Searching Society Over Large Heterogeneous Information Networks

Published: 2025, Last Modified: 15 Jan 2026ICDE 2025EveryoneRevisionsBibTeXCC BY-SA 4.0
Abstract: Community Search in heterogeneous information networks HINs has received great attention recently, which aims to group community members extensively connected via derived relationships based on a meta-path since there exists no real relationship between members. However, in many applications, it is desired that the derived relationships are more focused on certain query requirements and that the community members are seriously engaged. What is more, to ensure sufficient flexibility, i.e., query requirements could be closely related or relatively loose, we may need multiple communities to collectively cover all query requirements. To the best of our knowledge, there is no existing work providing such flexibility. In this paper, we propose a novel model called society. It first ensures that each derived relationship is related to query requirements, and each community member should be involved at least k in such derived relationships, i.e., the community members exhibit high homogeneous cohesiveness. To the best of our knowledge, there is no existing work providing such flexibility.
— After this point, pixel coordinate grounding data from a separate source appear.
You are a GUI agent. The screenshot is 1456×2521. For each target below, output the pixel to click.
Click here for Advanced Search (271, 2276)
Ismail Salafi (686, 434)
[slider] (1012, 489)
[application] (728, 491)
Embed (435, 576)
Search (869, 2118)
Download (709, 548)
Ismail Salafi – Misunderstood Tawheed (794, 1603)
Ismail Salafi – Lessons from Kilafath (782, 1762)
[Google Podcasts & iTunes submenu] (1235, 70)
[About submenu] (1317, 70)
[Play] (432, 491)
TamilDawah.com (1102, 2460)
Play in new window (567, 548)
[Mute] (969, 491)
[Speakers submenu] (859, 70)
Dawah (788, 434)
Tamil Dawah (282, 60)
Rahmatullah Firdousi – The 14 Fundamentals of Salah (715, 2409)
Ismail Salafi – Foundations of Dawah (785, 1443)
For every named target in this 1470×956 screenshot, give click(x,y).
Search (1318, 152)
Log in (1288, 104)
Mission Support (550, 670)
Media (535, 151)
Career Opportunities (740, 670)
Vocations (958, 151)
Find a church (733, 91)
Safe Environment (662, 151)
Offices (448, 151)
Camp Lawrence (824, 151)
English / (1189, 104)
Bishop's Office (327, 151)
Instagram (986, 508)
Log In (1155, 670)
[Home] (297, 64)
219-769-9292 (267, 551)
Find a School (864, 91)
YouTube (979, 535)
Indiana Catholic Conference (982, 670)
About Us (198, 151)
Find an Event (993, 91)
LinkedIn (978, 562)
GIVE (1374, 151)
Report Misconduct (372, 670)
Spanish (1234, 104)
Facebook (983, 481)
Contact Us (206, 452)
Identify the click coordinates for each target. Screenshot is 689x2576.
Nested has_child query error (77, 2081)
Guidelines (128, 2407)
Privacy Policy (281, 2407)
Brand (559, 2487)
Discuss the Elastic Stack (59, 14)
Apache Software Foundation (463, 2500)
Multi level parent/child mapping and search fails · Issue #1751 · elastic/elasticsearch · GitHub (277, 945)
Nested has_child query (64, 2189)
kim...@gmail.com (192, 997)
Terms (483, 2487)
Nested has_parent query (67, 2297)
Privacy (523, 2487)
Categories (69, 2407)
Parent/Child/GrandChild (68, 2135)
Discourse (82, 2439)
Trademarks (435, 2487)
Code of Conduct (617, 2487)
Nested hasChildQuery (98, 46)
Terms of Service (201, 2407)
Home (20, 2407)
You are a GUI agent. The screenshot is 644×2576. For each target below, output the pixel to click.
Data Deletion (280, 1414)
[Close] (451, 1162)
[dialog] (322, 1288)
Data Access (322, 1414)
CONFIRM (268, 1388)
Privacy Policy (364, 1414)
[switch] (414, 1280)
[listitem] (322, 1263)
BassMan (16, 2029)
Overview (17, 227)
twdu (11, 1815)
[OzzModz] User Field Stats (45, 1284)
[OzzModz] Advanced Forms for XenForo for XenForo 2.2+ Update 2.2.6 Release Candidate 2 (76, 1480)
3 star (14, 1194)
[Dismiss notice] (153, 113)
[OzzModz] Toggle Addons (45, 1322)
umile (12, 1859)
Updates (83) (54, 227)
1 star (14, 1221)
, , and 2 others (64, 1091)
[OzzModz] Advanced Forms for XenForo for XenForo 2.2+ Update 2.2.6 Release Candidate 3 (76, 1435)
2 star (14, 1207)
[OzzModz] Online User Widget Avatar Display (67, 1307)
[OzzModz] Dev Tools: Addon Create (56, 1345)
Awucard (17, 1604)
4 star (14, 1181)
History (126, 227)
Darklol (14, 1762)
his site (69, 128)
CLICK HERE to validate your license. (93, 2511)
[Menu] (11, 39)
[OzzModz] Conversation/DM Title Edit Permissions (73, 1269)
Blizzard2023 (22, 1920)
Then, to ensure the serious engagement of each member, we propose a novel constraint set called heterogeneous constraints, which ensures each member seriously interacts with heterogeneous vertices consisting of the derived relationship. At last, the society model allows for finding a set of communities that collectively cover all requirements. The main challenge of searching society is to efficiently and dynamically maintain the derived relationships since the deletion of a heterogeneous vertex against a heterogeneous constraint can induce dramatic changes over the derived relationships. We propose a novel unified peeling algorithm so that we can control deletions of vertices against homogeneous and heterogeneous cohesiveness and, therefore, provide opportunities for dynamically maintaining the derived relationships. An effective dynamic data structure is then proposed to avoid re-computations of the derived relationships. After that, batch update techniques are studied, which ensure that the time complexity of updating a batch is equivalent to a single update. Extensive experimental studies are conducted on real datasets to justify the effectiveness of our proposed model and the efficiency of the proposed techniques.